There are three blogs that I like a lot, not for those links. Well, they have great links too, but what I most like are the images that they post. And of those isn’t Drawn! that are always great illustrations and links. Those three terrific blogs with a similar subject are: Agence eureka, BibliOdyssey and Giornale Nuovo. They always have interesting posts, with beautiful images.
Pita, from Agence eureka post links to vintage and old stuff and scanned vintage images, many of them from books. She also has a blogs to post images with a good resolution, grenouille plus, and des chapeaux, an adorable blog about hats.

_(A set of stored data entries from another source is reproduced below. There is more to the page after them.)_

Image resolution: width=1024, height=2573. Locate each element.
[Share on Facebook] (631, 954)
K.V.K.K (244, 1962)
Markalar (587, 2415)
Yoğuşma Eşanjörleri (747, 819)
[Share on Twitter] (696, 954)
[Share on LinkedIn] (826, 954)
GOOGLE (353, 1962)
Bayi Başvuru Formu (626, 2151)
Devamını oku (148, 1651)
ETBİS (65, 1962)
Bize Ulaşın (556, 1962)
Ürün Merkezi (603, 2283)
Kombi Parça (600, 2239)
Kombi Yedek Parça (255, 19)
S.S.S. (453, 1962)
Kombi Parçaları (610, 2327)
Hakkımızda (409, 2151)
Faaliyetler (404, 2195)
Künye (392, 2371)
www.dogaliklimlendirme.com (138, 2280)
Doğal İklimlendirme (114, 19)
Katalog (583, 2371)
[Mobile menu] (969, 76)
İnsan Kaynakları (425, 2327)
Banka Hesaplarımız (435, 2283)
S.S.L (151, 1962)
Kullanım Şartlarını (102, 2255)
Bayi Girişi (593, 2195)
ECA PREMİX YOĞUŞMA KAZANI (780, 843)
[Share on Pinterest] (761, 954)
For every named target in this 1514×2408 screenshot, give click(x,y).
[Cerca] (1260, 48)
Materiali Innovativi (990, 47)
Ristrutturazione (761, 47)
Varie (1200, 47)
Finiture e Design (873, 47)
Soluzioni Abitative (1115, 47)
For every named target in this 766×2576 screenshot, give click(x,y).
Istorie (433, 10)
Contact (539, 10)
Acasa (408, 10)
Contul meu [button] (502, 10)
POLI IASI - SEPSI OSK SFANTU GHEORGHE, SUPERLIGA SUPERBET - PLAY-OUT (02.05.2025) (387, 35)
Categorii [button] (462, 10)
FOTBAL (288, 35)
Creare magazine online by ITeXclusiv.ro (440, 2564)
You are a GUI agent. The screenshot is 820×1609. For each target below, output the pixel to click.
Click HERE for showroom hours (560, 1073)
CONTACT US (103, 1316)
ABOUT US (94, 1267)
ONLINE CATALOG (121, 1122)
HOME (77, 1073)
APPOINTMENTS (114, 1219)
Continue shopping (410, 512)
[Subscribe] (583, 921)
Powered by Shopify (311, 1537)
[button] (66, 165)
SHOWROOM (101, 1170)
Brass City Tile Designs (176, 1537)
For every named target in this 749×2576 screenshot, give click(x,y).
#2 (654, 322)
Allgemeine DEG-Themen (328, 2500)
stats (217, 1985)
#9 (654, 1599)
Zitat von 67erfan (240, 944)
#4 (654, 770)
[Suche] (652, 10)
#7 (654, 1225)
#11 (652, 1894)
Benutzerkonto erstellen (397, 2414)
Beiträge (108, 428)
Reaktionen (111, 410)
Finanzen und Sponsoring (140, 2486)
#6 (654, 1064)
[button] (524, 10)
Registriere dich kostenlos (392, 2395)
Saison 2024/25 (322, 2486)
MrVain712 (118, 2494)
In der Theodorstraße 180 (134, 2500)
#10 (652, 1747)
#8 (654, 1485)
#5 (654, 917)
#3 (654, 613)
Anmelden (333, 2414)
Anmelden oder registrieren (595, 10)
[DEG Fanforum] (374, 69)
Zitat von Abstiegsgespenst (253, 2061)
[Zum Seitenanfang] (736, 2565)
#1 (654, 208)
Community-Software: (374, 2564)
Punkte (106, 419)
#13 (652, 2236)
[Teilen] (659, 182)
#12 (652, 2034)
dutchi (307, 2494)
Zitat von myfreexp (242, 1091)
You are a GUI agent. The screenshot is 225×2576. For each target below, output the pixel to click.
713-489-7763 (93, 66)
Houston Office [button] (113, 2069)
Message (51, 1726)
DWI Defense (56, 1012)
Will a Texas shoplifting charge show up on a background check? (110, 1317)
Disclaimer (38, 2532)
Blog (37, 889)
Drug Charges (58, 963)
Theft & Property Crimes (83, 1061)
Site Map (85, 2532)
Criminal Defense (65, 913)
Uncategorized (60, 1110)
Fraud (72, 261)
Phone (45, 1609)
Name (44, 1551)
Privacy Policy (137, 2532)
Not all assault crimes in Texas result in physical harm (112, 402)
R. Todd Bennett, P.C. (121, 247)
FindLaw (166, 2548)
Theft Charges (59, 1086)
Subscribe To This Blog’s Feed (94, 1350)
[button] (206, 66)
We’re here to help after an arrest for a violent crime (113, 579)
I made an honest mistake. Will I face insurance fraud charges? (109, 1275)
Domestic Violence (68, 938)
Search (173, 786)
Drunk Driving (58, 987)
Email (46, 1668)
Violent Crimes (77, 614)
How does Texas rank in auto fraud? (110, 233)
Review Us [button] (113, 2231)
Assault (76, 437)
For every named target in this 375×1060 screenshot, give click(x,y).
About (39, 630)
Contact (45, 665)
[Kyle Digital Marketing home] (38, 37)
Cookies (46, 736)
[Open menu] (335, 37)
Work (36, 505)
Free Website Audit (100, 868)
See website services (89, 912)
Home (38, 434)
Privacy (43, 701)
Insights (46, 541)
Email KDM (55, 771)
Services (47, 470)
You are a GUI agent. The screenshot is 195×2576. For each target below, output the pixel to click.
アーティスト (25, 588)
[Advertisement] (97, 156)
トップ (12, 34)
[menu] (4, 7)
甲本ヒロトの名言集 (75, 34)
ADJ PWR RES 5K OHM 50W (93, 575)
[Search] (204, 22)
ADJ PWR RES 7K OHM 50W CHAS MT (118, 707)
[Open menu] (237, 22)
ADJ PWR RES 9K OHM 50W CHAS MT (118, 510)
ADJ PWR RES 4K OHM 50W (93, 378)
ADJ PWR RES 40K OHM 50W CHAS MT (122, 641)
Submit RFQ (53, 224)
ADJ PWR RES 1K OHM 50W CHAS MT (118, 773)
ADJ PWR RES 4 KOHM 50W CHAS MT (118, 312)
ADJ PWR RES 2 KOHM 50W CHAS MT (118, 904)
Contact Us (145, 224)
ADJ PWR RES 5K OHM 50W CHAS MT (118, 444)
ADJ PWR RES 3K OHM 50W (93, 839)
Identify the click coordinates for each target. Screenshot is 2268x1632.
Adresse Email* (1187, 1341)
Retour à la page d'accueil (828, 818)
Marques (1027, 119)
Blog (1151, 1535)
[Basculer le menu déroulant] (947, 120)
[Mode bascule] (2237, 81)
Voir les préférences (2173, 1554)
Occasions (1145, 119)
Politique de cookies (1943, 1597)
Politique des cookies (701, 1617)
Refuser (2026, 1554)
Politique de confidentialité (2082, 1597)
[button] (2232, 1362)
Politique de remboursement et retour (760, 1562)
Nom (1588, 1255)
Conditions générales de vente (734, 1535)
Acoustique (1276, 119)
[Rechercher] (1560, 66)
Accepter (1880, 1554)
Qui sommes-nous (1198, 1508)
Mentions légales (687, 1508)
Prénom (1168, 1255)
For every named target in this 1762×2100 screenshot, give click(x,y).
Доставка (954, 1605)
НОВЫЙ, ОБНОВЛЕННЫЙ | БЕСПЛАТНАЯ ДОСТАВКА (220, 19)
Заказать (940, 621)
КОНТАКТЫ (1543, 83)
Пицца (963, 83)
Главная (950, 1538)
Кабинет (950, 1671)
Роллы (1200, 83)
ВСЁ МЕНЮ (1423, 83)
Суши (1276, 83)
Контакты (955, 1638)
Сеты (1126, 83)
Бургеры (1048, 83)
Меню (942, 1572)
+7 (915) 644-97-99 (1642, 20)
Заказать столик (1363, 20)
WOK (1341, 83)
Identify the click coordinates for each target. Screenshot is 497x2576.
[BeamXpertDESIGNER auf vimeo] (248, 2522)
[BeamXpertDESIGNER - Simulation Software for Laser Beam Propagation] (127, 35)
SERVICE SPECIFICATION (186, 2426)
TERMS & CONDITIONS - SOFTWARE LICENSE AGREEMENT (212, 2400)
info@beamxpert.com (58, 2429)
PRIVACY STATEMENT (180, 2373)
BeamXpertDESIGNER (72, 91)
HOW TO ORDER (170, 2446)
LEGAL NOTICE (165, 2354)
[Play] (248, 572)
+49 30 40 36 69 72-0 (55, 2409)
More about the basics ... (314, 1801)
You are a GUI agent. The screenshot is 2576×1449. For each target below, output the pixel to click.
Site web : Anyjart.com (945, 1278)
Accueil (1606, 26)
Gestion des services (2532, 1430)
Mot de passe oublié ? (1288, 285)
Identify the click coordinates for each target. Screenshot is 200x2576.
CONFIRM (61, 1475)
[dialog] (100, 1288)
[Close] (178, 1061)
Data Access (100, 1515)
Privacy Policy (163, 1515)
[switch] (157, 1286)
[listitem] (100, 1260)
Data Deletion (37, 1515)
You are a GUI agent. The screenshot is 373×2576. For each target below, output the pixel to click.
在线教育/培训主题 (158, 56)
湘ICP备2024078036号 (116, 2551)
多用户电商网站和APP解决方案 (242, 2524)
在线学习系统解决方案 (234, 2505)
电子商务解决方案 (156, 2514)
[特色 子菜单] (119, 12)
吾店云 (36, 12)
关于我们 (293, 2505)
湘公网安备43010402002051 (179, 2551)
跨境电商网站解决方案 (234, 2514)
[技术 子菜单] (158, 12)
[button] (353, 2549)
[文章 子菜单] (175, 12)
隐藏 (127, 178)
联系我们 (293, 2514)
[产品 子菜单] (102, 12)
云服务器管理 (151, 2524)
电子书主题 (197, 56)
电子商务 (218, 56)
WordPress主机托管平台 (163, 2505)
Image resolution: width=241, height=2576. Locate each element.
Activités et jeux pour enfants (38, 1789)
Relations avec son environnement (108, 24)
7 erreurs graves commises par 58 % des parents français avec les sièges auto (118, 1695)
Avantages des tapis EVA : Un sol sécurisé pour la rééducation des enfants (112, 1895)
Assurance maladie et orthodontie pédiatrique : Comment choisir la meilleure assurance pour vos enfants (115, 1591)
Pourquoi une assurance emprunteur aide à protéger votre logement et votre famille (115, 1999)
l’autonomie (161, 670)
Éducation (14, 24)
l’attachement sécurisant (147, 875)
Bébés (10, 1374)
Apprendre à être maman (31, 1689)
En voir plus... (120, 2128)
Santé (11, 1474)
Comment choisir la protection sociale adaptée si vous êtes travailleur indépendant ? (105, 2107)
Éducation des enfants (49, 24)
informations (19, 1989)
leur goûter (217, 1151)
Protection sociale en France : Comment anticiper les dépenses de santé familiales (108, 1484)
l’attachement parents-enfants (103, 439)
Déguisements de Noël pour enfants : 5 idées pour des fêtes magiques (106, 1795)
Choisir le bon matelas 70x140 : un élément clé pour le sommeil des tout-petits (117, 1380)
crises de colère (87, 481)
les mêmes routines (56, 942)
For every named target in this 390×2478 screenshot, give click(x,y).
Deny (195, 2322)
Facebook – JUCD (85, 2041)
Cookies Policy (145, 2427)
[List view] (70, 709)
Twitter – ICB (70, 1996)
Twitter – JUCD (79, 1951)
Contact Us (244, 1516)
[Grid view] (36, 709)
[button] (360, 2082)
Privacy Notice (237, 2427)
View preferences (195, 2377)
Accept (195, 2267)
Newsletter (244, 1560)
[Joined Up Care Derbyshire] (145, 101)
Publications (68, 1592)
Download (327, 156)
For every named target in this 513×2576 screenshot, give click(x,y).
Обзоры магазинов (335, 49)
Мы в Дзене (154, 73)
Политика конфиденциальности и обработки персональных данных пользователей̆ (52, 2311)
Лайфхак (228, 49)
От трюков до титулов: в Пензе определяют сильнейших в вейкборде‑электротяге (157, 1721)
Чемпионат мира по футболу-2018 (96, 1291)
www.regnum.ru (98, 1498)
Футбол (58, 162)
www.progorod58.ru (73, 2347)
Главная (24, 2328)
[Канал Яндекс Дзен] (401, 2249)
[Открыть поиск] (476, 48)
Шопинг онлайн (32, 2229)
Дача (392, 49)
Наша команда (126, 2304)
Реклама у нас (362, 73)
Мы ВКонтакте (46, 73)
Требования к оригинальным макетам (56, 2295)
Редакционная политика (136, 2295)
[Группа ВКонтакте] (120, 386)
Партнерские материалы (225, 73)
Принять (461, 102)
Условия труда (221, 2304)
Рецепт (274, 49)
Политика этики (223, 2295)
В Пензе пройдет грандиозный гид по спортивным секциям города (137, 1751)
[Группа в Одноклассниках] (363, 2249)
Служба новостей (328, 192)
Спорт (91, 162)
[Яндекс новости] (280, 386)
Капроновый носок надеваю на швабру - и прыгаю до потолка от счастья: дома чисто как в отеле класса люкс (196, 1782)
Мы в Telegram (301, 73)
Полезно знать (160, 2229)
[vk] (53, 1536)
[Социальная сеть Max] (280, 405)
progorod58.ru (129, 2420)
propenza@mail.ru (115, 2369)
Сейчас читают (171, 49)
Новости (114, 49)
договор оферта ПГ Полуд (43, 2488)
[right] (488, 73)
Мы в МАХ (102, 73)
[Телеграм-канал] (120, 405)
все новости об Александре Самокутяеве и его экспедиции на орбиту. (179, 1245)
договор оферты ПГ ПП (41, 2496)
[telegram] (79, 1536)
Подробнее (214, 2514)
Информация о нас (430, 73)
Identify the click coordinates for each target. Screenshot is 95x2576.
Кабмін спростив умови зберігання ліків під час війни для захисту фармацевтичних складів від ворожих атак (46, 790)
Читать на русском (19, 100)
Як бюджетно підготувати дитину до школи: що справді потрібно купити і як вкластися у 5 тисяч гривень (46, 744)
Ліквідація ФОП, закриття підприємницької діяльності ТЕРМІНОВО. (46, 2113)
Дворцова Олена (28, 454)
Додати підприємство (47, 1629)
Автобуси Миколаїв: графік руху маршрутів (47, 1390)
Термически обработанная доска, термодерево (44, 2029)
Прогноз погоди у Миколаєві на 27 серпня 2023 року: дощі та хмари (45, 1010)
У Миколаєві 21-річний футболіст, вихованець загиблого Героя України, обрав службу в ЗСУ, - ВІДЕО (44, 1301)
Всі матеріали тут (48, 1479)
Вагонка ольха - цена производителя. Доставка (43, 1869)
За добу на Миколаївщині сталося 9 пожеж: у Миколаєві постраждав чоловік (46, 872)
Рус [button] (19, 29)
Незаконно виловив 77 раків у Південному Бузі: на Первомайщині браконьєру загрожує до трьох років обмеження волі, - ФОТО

The first focus of BibliOdyssey is links to sites with vintage images of books. The posts are lovely with many great images selected from those links, and the links are very good.
Mr. H from Giornale Nuovo likes, between other things, the old engravings, etchings from the XVI, XVII and XVIII century (I’m not sure, it’s better you ask to him). His posts always have a theme, with the history of that artist or theme, links and images. It’s a kind of class or art history highly recommended.
Since that there are too many links that I want to “steel” from them, I chose a few links of each blog to post:
– Alfa Rrabista: books, art, antiques e hundreds of vintage pictures. The Erotica sessions is my tip to visit there, with tons of pictures of actors and actresses, and few real “erotic” images and NSFW. (via Agence eureka)
– De Bry’s Alphabets and Steingruber’s Alphabet: two cool posts about alphabets. If you like made a search to find the other posts about alphabets.
– Galerie des Gravures de Gustave Doré: yes, a gallery with illustrations of Gustave Doré. (via Agence eureka)
– Illustrations for The Art Deco Book in France: reproductions from that Gordon N. Ray’s book divided in five parts: The Livre d’Art of the 1920s, George Barbier, François-Louis Schmied, Jean-Émile Laboureur, Pierre Legrain and Art Deco Bookbinding. (via BibliOdyssey)
– Jean-Jacques Grandville: stamps, drawings, illustrations and lithographies. Take a look also on the other links on this BibliOdyssey post.
– Remedios Varo: Most of Varo’s personages bear the delicate heart-shaped face with large almond eyes, long sharp nose, and thick mane of lively hair that marked the artist’s own appearance. The personae she created thus serve as self-portraits transmuted through fantasy. The post on Giornale Nuovo has more information and links about her.